LES TERMES DE LA LEY; OR, Certain difficult and obscure Words and Terms of the Common Laws and Statutes of this Realm now in use, expounded and explained.

Now Corrected and Enlarged.

With very great Additions throughout the whole Book, never Printed in any other Impression.

Hor.
Multa renascentur quae jam cecidere, cadentque
Quae nunc sunt in honore vocabula, si volet usus.

LONDON, Printed by W. Rawlins, S. Roycroft and M. Flesher, Assigns of Richard and Edward Atkins Esquires.

For G. Walbanke, S. Heyrick, J. Place, J. Poole, and R. Sare. 1685.

To the READER.

I Need not strive much to prove the necessity of this Book, if you consider, that the most accomplished Plead­er that ever charm'd his Author with Eloquence and Reason, began with it; much less shall I have difficulty to shew its profitableness to any who looks about and sees how many fair Estates are every day gained by the Professors of this Noble Science, to which this little Book must open the door and let them in: But least of all need I suspect, that whoever is convinced of these two Points, its Necessity and Profitableness, will fail to peruse and esteem it.

Though no name of any Authour appears to it, yet my Lord Cook in his preface to his Tenth Report ascribes it to William Rastal, that reverend Judge; who was emi­nently knowing both in the Common and Statute Law of this Land, as appears by the many Leraned Expositions and Excellent Cases, which every where occur in it. And we may probably guess it to be written by him originally in French only, having some cause to suspect the Translation to be done by a less skilful Hand: For though by the many Impressions of it, and carelesness of Printers,V. J. Cow. Interpreter. it has suffered much (as other Books of like nature daily do) yet some Objection lay against the Translator himself as (to omit others) Chapter is defined to be Locum in quo fiunt communes tractatus Collegia­torum, which was Englished thus odly, A Place wherein common Tracts of men Collegiate are made. And for Errors of the Press, they were very numerous and strangely unhappy: as disseised for die seized, Common Law for Canon Law, deep for deer, necessary for accessary, tiel for viel, rather, for either, owner for power, &c. In de­vastaverunt, sans compulsion, was Englished by compul­sion, In the word Gild two whole Lines were omitted in [Page] the English, and the French imperfect; so likewise in Gar­ranty, and other words. There was also a mistake in Geo­graphy in the word Pape, where Rome was said to be 1500 miles from hence, full 500 too much. And still as Impres­sions were iterated, Errat's increased.

Besides the very many Faults which were thus crept into this Book, it was so extreamly misalphabeted, that some words could not be found without much difficulty, I had almost said not at all: for if the Reader finds not the word he seeks in its true place, he commonly lays by the Book with despair.
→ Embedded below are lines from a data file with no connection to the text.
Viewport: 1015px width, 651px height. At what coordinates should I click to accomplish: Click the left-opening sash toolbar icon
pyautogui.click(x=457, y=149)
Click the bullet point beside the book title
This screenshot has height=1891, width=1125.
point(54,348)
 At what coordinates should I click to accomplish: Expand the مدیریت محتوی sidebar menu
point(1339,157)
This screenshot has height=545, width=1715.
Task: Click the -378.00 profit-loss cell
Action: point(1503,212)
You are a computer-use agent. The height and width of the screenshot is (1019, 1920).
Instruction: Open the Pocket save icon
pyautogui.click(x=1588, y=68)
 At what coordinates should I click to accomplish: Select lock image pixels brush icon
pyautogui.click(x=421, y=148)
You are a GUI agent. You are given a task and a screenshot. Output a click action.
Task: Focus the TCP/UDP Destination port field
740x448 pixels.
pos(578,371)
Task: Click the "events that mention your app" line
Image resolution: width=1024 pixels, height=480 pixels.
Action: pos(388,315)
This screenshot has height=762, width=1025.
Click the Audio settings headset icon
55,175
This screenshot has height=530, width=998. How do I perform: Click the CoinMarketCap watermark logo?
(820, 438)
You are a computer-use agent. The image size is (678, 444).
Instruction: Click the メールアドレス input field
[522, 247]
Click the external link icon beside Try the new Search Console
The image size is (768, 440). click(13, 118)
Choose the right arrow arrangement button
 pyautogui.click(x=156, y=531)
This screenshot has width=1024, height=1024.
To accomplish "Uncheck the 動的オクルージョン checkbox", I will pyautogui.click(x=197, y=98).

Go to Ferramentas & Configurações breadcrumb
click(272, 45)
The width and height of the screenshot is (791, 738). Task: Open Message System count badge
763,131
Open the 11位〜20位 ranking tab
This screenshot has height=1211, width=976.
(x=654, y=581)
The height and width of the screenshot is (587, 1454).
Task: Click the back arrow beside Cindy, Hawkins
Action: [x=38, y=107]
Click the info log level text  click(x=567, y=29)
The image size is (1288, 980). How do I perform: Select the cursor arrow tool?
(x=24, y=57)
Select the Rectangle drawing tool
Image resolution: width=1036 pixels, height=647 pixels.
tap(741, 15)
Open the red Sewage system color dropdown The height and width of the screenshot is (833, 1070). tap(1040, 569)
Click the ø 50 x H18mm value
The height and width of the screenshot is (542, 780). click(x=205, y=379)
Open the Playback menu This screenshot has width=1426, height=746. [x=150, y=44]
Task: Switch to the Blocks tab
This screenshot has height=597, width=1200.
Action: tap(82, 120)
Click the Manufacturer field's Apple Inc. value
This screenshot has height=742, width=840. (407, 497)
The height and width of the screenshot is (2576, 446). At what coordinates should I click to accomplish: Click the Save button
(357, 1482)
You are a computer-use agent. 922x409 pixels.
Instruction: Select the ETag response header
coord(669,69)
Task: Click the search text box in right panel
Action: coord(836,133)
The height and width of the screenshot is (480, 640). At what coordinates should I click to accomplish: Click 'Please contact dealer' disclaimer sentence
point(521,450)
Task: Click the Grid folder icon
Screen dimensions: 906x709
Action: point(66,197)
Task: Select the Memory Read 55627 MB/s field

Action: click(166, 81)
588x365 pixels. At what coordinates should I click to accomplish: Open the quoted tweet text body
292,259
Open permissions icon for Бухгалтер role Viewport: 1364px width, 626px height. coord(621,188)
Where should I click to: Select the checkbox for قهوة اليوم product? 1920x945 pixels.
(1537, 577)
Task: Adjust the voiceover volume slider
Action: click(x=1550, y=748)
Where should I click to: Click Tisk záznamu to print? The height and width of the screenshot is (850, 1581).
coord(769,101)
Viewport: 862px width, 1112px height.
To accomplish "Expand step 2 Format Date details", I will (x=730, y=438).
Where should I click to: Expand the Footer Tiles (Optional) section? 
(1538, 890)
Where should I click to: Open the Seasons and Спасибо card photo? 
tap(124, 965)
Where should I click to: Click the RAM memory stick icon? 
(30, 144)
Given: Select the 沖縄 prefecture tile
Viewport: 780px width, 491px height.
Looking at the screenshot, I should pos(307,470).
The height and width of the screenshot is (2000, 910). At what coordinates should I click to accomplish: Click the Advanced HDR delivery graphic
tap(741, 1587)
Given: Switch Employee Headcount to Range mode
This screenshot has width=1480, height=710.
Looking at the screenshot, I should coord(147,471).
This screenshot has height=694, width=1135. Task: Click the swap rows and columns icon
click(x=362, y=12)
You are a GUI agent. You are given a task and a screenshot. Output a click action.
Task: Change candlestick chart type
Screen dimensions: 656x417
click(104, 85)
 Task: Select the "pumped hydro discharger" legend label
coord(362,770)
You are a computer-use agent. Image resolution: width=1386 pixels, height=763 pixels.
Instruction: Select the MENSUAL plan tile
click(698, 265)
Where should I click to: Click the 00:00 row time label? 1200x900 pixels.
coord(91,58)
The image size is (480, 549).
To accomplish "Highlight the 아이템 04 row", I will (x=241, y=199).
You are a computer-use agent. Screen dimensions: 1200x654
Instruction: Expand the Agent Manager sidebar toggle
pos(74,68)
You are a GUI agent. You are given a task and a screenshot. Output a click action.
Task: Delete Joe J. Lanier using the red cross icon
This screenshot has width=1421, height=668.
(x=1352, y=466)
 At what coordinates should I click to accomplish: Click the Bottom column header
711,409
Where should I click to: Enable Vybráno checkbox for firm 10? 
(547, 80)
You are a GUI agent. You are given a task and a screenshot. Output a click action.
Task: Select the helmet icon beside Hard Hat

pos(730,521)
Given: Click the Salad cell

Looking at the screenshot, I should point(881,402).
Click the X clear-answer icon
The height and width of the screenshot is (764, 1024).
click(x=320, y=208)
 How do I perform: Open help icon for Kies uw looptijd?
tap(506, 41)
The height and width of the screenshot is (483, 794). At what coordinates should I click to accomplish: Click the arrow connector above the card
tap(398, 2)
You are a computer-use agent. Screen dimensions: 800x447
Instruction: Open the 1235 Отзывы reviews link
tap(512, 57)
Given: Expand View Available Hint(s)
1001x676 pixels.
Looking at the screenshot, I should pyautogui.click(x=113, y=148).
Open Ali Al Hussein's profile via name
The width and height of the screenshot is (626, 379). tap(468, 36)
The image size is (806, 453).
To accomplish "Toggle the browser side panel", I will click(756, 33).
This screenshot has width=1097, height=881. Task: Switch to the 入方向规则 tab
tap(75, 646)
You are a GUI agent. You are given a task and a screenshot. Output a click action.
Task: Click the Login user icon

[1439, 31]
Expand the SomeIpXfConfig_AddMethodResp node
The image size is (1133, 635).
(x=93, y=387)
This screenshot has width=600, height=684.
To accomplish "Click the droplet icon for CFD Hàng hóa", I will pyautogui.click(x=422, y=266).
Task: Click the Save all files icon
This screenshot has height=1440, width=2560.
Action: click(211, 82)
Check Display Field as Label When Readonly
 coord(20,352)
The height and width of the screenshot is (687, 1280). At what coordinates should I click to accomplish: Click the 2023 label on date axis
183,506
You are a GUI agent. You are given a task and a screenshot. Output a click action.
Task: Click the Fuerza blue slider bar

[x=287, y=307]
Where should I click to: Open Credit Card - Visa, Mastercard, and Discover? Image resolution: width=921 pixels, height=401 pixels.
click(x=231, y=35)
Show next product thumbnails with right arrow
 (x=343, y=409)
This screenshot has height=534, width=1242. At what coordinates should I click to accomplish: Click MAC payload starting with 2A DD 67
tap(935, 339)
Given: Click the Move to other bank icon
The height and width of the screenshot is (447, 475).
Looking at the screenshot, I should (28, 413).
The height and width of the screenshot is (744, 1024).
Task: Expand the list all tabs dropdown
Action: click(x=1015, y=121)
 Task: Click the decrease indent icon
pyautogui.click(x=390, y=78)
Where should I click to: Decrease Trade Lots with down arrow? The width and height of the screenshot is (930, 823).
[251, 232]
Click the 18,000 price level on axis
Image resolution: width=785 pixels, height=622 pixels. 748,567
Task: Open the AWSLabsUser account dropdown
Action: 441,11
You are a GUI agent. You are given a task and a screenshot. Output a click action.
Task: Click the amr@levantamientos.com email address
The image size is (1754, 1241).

To remedy these encreasing Evils, I was willing to bestow my endeavour: First, by adding above an hundred Words with Explications in their proper places, and making refe­rences to others, where needful. Secondly, by Correcting the whole Work in what I found amiss, and retrenching some antiquated and tautological Expressions as they occurred. Thirdly, by adding to some old words such late Statutes as alter or concern the Law established by them. And lastly, by digesting the whole into an exact Alphabet, and taking care to prevent Errors of the Press.

That I intended well, I can give you but my word: how I have performed, I make my Reader Judge.

T. B.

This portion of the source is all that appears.